EXTRACT PROVIDED »
Volunteering update, maximizing impact for our last weeks

Realizing I hadnt said much about my volunteer work in a while and that I am heavily debating my ability and impact of a potential fundraising plea to build a house during our last 2 weeks, here are a few loosely connected thoughts on the expat life to tie it all together.  All 4 of us have ben thinking about our next 4 weeks here as our last and how easy it would be for us to extend this trip.  Olivia asked today if we can stay a year. On second thought, she said how about for her 7th grade, in a year. Quentin is doing much better socially, although he still wont speak much spanish. They both understand spanish pretty well now. We’ve gotten to know several US families that are living here either for 1+ year or indefinitely.  Some appear quite gainfully employed in real estate, restaurants, hotels, and maybe consulting back home, but others keep a pretty relaxed pace, volunteering, parenting, etc. As you see the jobs created by tourism and the housing cost rise,  I wish I could be more sure of our impact on the vast majority of Nicaraguans raising families on very inconsistent income of probably $1000-2000 per YEAR.

The pubic education system is by all accounts quite abysmal.  I have not met any teachers in the public system, so I can’t say much about their training. But the kids in my 4th grade summer school are mostly unaccustomed to any class structure.  We have 3 or 4 that follow our instructions consistently out of respect for us and because they have some advanced understanding on math and spanish.  The rest of the 20 or so that show up during the week would be suspended from any California school within a week.  Despite this constant behavior management challenge in the class, I have had many opportunities to teach some math skills.  Kids have advanced in both math and spanish, had some fun, and hopefully have absorbed a bit of the frustration we teachers have shown toward their poor behavior.  OUr lead teacher is a university student with no intention of becoming teacher.  These ayudantes are sponsored by a donor to La Esperanza.  The sponsor pays their $1700 university tuition and in exchange the student has to volunteer in the La Esperanza program. Its a great system that attracts high achievers.  There are about 15 right now.  Those in the first year, like mine, are not quite fully motivated yet to learn how to be a better teacher.  Ofelia is adjusting to being a teacher, gets frustrated easily, but is otherwise a very capable 18 year old.  More later…..

Our 4th grade class has been averaging about 15 students per day since after the new year. about 10 come every day, and 5 come from about the other 20.  Summer school will go to the 28th and the regular school year starts Feb 6th. A bunch of new La Esperanza volunteers started during the past week. A large group is here building a small office addition at our school. Theyre from Westfield State Univ in Mass.  This is the 7th year a student group has come to build something for the 2 schools in the neighborhood.  Lots of volunteers in the class means that we get to do a lot of one on one tutoring, which is much more enjoyable usually.

Today I toured a few streets deeper into the neighborhood around our school. I met a volunteer from London who has overseen a lot of house building over the years.  He showed me what $3500 can get you built in the neighborhood. Its not much. Its a 20X15 concrete block structure with half walls and tin roof, maybe a new latrine and pit and small kitchen area. The entire neighborhood seems to have potable water and electricity already.    The shovel ready project is to select a family through a lottery of applicants that meet a basic standard: at least 1 kid in Nueva Esperanza school, live in a wood/tin shack with no floor, have some form of title to their small plot of land.  The house then is built in place of their current shack.   I’m thinking if I can get 30 people to donate $100, we can help get a family in a more sanitary, respectable house during our last 2 weeks.

DATASET SECTION »
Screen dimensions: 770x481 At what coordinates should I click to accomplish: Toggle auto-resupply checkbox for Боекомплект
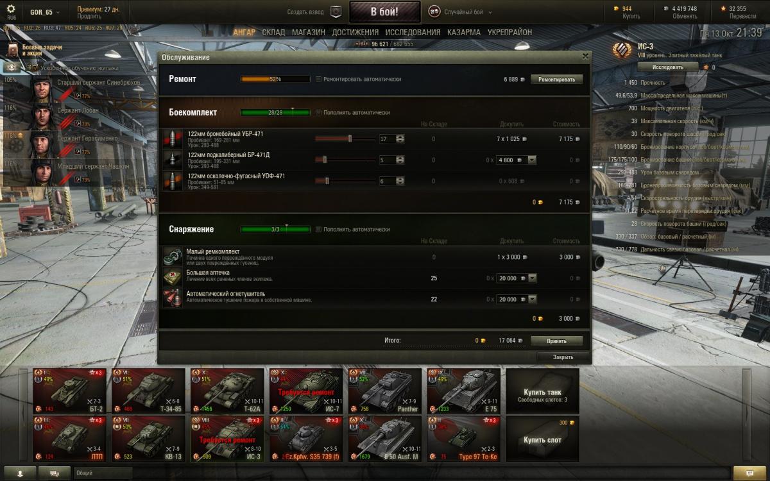click(x=318, y=112)
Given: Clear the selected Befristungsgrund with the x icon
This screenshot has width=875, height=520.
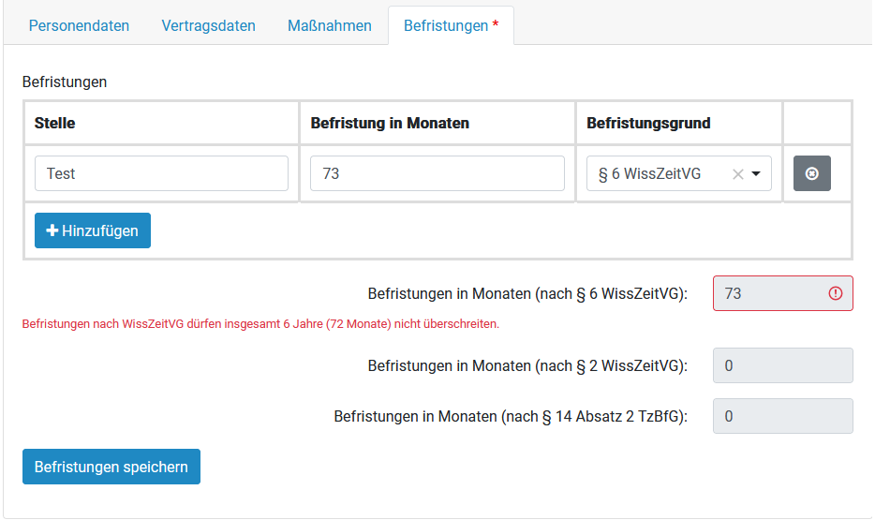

WHAT TO DO »
[A] Rewrite the volunteering post between "Our 4th grade" and "more enjoyable usually.", inclusive, with "tutoring" changed to "mentoring".
[B] Write the next part of the post about volunteering in Nicaragua, picking up after its final sentence.
The material has no connection to the volunteering post.

RESULTS BY TASK »
[A]
Our 4th grade class has been averaging about 15 students per day since after the new year. about 10 come every day, and 5 come from about the other 20.  Summer school will go to the 28th and the regular school year starts Feb 6th. A bunch of new La Esperanza volunteers started during the past week. A large group is here building a small office addition at our school. Theyre from Westfield State Univ in Mass.  This is the 7th year a student group has come to build something for the 2 schools in the neighborhood.  Lots of volunteers in the class means that we get to do a lot of one on one mentoring, which is much more enjoyable usually.

[B]
On the other hand, La Esperanza is trying to fundraise to hire a director of their new private learning center that opened up last week.  In this center they are completely free of the Ministry of Education oversight and can greatly raise the standards for the kids.  Its the first of 3 centers planned.  The 2nd is funded and will start construction soon. But they need a full time director to oversee them and they want to raise 3-4 years salary  ($12k) before hiring one of the ayudantes.

The potential impact of these learning centers is very long term but enormous.  A new better house can also benefit more than jus the family.  The neighborhood, while from some views is a a typical shantytown, is improving quickly. In addition to water and electricity, pavement and drainage is coming along slowly.  The 20,000 residents aren’t going to be able to move down into the city. The neighborhood will continue to improve and a new house can continue that momentum and inspire families to make their own improvements.

As a houser/community development focused group of people, I cant pass up the opportunity to extend the offer to everyone to help build a house.  But I will up the ante by offering to match 50% of what is raised toward a house to go to the learning center director position over 3 years. More details to come.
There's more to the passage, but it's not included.